Fadia Saadah: Access to PforR by any country depends on a careful assessment of program systems in terms of performance, capacity and risks and the potential for improvements. In contexts where the existing systems are strong, the Bank may support very wide-ranging and ambitious programs. In countries with weaker systems and capacity, it is likely that the scope of a PforR operation needs to strike the right balance between benefits and risks. How PforR is used will vary, but the flexibility of the instrument allows it to be used in a very wide range of countries and sectors.
Q: To date, has any client country pursued more than one PforR operation?
Fadia Saadah: Yes, 21 of 39 countries that have used PforRs have more than one – Bangladesh, Brazil, Burkina Faso, China, Egypt, Ethiopia, India, Indonesia, Jordan, Kenya, Lebanon, Morocco, Mozambique, Nepal, Nigeria, Pakistan, Rwanda, Serbia, Tanzania, Uganda, and Vietnam. (See all PforR projects)
Q: How does PforR ensure that environmental and social aspects are protected?
Fadia Saadah: The Bank is committed to addressing social and environmental concerns and makes an upfront assessment of these issues prior to determining whether to proceed with a PforR operation. As necessary, the Bank also agrees with the government on measures to strengthen the management of the environmental and social effects of particular programs—measures that may be introduced prior to or as part of the implementation of a PforR operation.

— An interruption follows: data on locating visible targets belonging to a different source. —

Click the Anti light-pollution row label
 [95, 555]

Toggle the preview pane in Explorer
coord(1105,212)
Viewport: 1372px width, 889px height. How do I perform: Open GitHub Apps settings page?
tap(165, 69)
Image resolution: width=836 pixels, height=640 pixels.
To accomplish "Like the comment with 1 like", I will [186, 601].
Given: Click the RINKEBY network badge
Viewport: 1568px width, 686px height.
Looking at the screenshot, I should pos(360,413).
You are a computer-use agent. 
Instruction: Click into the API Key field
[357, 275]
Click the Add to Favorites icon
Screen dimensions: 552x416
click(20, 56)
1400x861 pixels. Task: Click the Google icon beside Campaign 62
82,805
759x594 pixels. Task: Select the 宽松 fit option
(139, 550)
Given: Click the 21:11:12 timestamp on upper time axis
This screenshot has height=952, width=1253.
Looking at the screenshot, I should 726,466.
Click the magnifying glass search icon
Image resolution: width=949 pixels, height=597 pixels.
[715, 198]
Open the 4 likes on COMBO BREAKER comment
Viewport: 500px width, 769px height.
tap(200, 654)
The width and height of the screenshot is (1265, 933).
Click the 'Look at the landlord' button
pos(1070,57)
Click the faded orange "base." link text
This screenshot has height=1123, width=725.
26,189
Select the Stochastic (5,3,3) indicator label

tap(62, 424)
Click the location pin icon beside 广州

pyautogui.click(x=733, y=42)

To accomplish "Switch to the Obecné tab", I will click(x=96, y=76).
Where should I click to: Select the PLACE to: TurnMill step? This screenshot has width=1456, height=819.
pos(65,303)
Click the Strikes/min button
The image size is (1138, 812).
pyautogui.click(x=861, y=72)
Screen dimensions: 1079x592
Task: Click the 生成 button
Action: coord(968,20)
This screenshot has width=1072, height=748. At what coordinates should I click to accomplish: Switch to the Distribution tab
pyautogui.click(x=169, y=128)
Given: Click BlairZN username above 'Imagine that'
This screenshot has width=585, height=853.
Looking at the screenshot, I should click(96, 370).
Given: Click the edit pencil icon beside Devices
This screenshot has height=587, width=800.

In addition, activities with potentially significant, irreversible adverse impacts on the environment and affected people are excluded from PforR. The PforR Two-Year Review Paper and the PforR Board Paper describe how such exclusions are managed.
Q: How is fraud and corruption addressed in PforR supported operations?
Fadia Saadah: The Bank is committed to the highest standards of integrity and transparency and to addressing fraud and corruption. The Operational Policy for Program-for-Results sets out how issues of fraud and corruption are addressed and anti-corruption guidelines have been developed. There is a strong focus in PforR operations on good governance, including provisions for how to handle cases of fraud and corruption. In some PforR operations it is expected that progress in fighting corruption and improving procurement will be among the results needed to release Bank funds (i.e. they would be part of the PforR disbursement-linked indicators).
Q: Does PforR assume that adequate capacity is already in place?
Fadia Saadah: No, a key feature of Program-for-Results is institutional and capacity building. As part of the process of preparing a PfoR operation, the Bank undertakes a rigorous and detailed assessment of client capacity. If adequate arrangements are not yet in place or capacity is weak, the Bank discusses with the government what measures could be taken prior to and/or as part of implementation. If it is not possible to reach an understanding or the risks to implementation are too high, the Bank may decide that the program is not ready for PforR. Indeed because capacity building is an integral feature of PforR, it is expected that it will be used in many cases to help countries strengthen existing institutions and capacity.
Q: What is the Bank’s role in the preparation, appraisal, and implementation of PforR-supported operations?
Fadia Saadah: The Bank is responsible for assessing the quality of the government program to be supported by a PforR operation and its associated systems. It also agrees with the government, in the context of appraisal, on any necessary improvement measures and on the Bank’s role in supporting implementation of those measures. There is a strengthened focus on implementation support. The Bank is responsible for providing close and frequent implementation support to government teams implementing PforR operations. Collaboration with other development partners is also critical for implementation support..
Q: What is the role of the Bank’s oversight units?
Fadia Saadah: PforR is subject to the same oversight functions as other financing instruments. The independent corporate oversight units—Inspection Panel (IPN), Institutional Integrity (INT), the Internal Audit Department (IAD), and the Independent Evaluation Group (IEG)—oversee PforR operations. The Operational Policy for PforR discusses the specific role of each of the units. The Bank (INT) reserves the right to conduct its own investigations and will exercise this right as the circumstances require (e.g. the nature of the case, lack of action or the capacity of the government). The Bank is also able to impose sanctions against firms and individuals in accordance with its sanctions policies and procedures.